-------- EXERCISE DATA --------

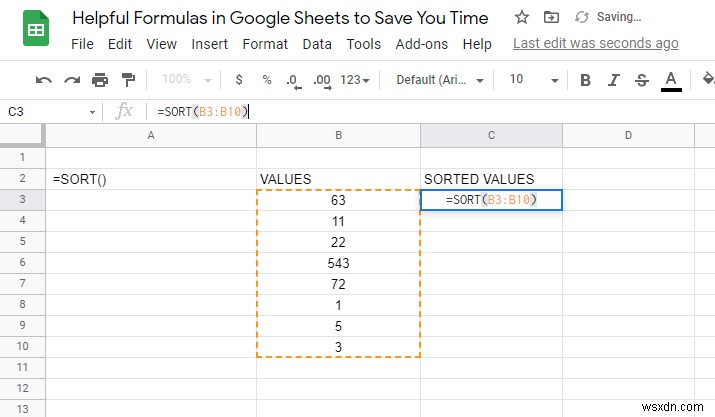Toggle italic formatting
The image size is (715, 417).
tap(614, 80)
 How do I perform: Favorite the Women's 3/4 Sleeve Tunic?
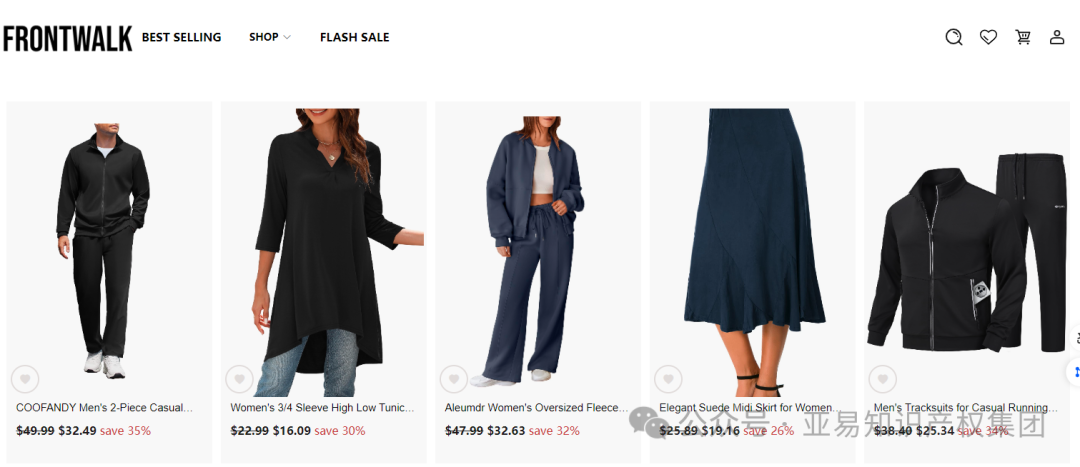[240, 379]
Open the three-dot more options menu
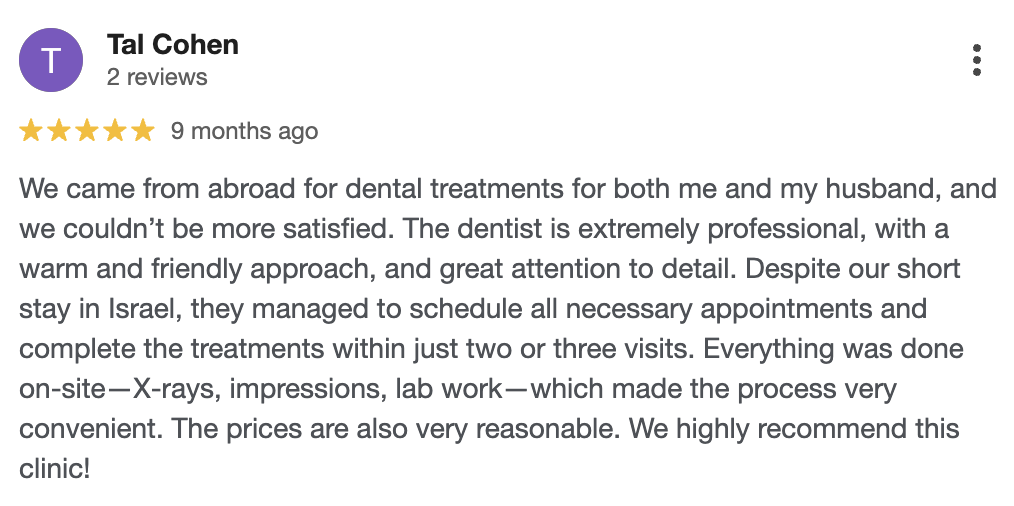The width and height of the screenshot is (1014, 506). point(976,60)
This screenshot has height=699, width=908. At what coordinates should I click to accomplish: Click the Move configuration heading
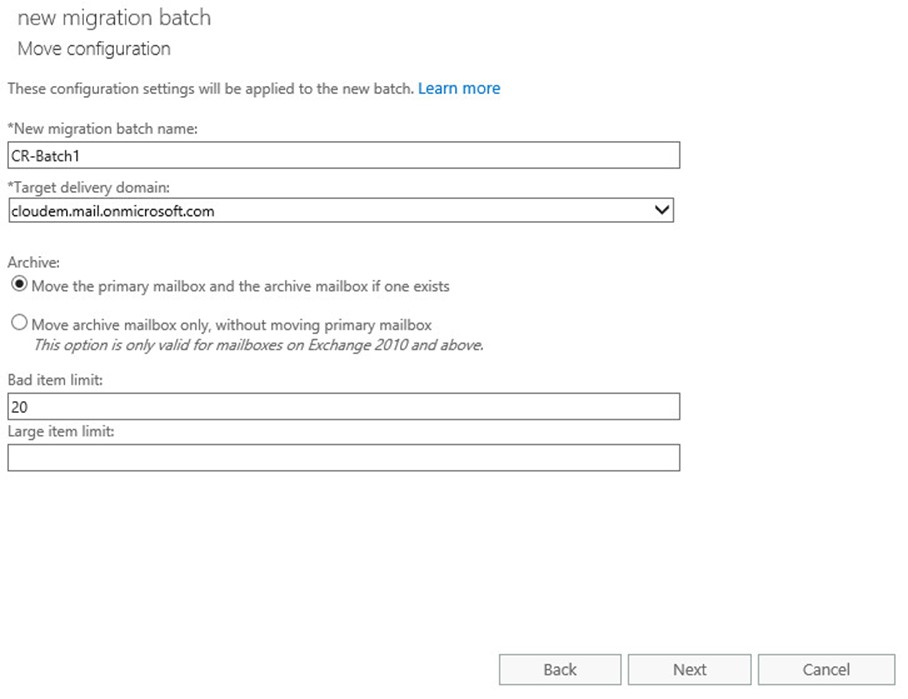pos(94,49)
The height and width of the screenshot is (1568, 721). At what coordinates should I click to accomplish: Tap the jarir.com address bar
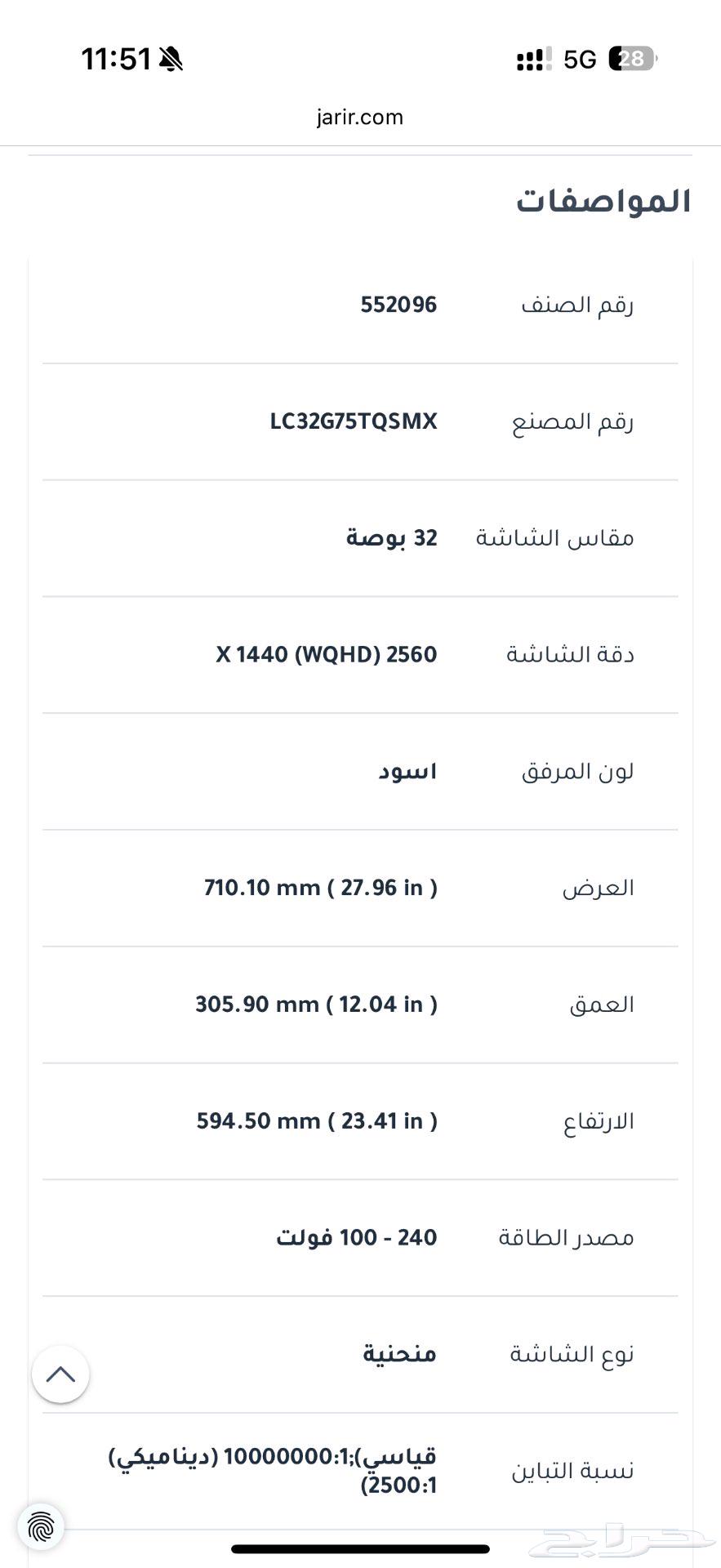click(360, 118)
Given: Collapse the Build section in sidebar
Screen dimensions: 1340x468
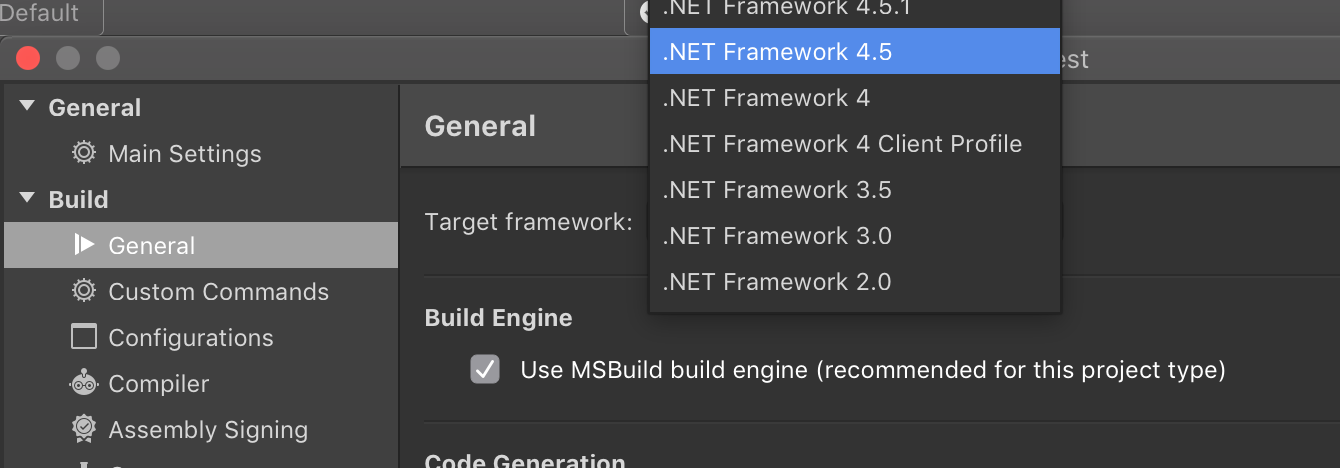Looking at the screenshot, I should coord(27,199).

--------

-- AIM OF THE TASK --
Write out again the lines from the one with "How do I perform: Favorite" through the end of the records exactly, without any of the pictures.

-- WORKED SOLUTION --
 How do I perform: Favorite the Women's 3/4 Sleeve Tunic?
[240, 379]
Open the three-dot more options menu
The width and height of the screenshot is (1014, 506). point(976,60)
This screenshot has height=699, width=908. At what coordinates should I click to accomplish: Click the Move configuration heading
pos(94,49)
The height and width of the screenshot is (1568, 721). At what coordinates should I click to accomplish: Tap the jarir.com address bar
click(360, 118)
Given: Collapse the Build section in sidebar
Screen dimensions: 1340x468
Looking at the screenshot, I should coord(27,199).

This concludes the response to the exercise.